Райнасон сделал долгий глоток из своего стакана и, опорожнив его, поставил на стол. Шумы и запахи бара, казалось, вырастают вокруг, переливаются через него. Возможно, сказался эффект подмешанного в спиртное тарпака, но его желудок свело и слегка развернуло от одной мысли о том, как культура землян проявляет себя, извращает себя здесь, на границе достижимого его расой. Действительно ли корыстные, эгоистические побуждения были именно тем, что толкало людей к звездам?
— Не знаю, смогу ли я что-то доложить по крайней мере за неделю, — коротко ответил он.
— Тогда сделай доклад о том, что тобой уже получено! — резко выпалил Маннинг. — Если больше ничего нет, то дай мне распечатки и я составлю доклад сам; я могу справиться с этим. Какого дьявола ты имеешь в виду, говоря, что тебе не о чем докладывать?
— Ларсборг сказал это же самое, — вмешалась Мара.
— Ларсборг сказал, что все равно сделает доклад за пару дней!
— Я дам вам все, что у меня есть, как только смогу, — сказал Райнасон. — Но смысл только начал проклевываться — вы видели мои заметки сегодня?
— Да, а как же.

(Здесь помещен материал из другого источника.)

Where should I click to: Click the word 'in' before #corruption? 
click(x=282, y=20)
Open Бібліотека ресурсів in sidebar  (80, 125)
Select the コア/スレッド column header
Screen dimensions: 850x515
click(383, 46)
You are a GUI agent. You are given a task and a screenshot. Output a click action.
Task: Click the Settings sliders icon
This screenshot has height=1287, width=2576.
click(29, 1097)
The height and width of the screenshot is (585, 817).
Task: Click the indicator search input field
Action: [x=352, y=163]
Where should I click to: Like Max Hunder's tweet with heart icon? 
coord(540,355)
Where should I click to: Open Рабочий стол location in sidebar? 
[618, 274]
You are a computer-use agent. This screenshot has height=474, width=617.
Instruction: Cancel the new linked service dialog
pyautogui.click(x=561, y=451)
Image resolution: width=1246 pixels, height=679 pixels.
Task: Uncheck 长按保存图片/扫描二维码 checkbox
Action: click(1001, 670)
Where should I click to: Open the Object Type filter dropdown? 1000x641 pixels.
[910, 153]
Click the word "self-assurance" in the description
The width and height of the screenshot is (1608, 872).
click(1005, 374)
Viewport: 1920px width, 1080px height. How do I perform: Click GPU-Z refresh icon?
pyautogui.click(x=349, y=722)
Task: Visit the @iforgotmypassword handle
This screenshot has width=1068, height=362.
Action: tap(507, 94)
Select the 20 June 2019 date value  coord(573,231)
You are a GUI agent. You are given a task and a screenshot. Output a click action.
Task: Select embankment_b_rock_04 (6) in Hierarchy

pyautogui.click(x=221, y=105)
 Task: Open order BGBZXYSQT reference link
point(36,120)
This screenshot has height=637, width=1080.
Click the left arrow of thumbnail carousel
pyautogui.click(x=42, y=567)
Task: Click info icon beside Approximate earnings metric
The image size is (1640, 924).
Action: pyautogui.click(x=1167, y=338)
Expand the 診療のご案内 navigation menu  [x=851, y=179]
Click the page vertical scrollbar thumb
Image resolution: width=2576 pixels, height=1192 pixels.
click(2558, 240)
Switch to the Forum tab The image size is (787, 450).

Ты имеешь в виду относительно этого Теброна или как там его?
— Теброн Марл. Он является связью между варварской и цивилизованной эрами на планете. Я только начал подбираться к этому.
Маннинг замахал, требуя еще выпивки; поймав взгляд официанта, он повернулся к Райнасону:
— Что за чушь об этом чертовом истукане, на которого ты нарвался?
Тебе что, попалась сумасшедшая лошадь?
— Там есть нечто странное, — ответил Райнасон. — Он говорит мне, что Теброн действительно вступал в связь с их богом, или кем он там является.
Звучит, конечно, по-сумасшедшему, это так. Но я уверен, что за этим кроется что-то очень интересное. Мне необходимо время, чтобы более глубоко проработать этот вопрос, прежде чем составлять отчет.
— А я думаю, парень, что тебе просто попался дубовый абориген. Не давай ему дурачить себя; ты же один из лучших моих людей.
Райнасону едва удалось скрыть усмешку, на ходу превратив ее в улыбку.
Роль отца-благодетеля никак не шла этому грубияну Маннингу, думавшему только о том, чтобы урвать для себя кусок пожирнее.
— Мы имеем дело с поразительно трезво мыслящей расой, — подчеркнул он. — Ведь уже сам факт, что каждая из этих особей содержит в своем мозгу всеобщую память, свидетельствует против предположения о их безумии. Во внутренних мирах вот уже сотню лет как пытаются ввести такую память в мозг человека, и пока что никаких проблесков. Мы — слабая, ограниченная раса.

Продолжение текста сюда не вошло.